[Data excerpts]

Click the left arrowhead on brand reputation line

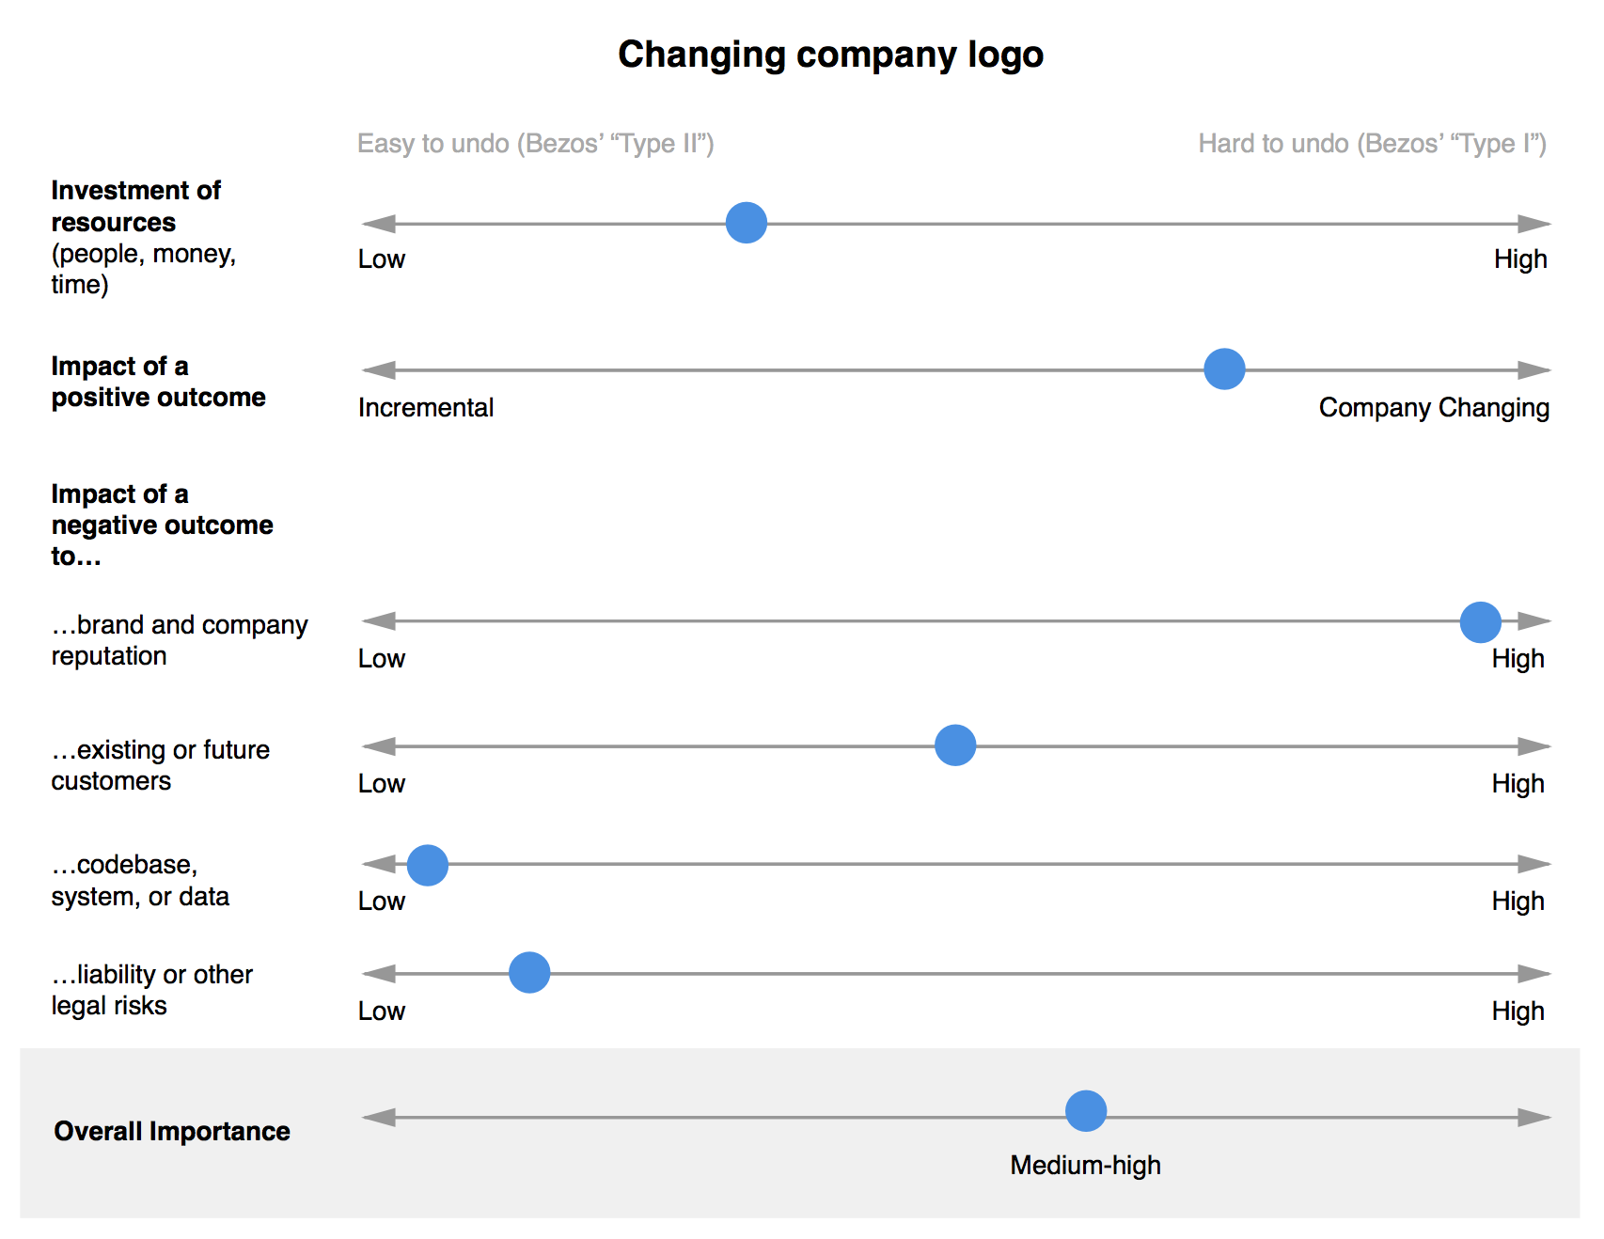[379, 621]
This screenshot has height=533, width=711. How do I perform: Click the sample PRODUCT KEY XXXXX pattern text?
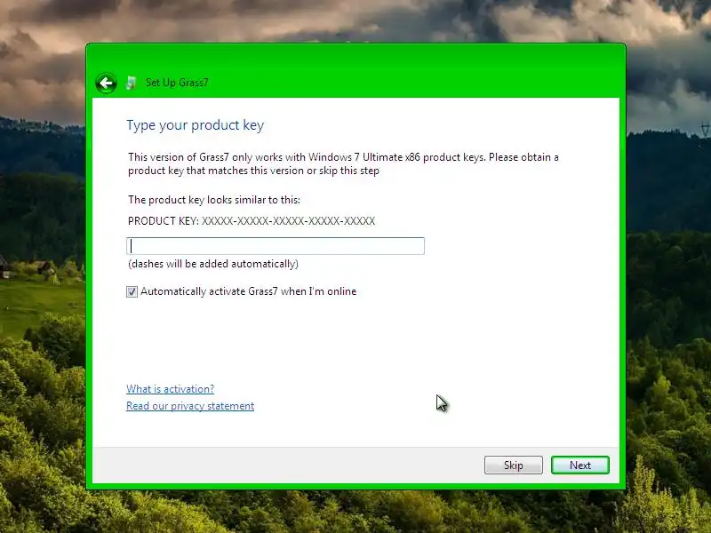point(252,220)
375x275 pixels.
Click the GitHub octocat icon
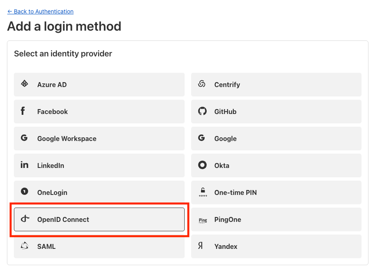coord(202,111)
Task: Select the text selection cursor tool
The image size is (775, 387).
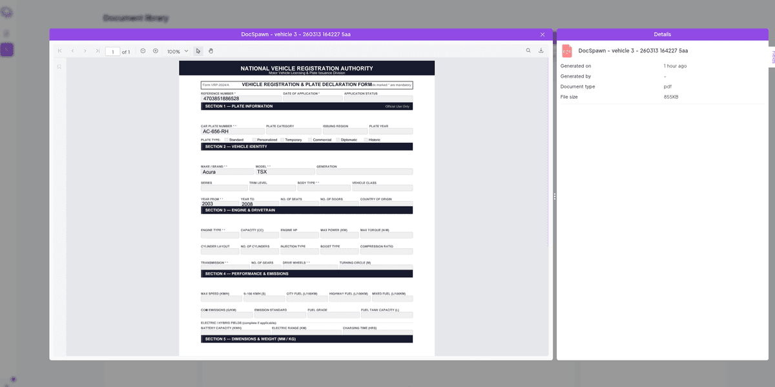Action: 198,51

TASK TO COMPLETE | Reprint each of the records exactly and skip the images.

EXERCISE OUTPUT |
Click the left arrowhead on brand reputation line

[379, 621]
This screenshot has height=533, width=711. How do I perform: Click the sample PRODUCT KEY XXXXX pattern text?
point(252,220)
375x275 pixels.
Click the GitHub octocat icon
coord(202,111)
Task: Select the text selection cursor tool
The image size is (775, 387).
Action: 198,51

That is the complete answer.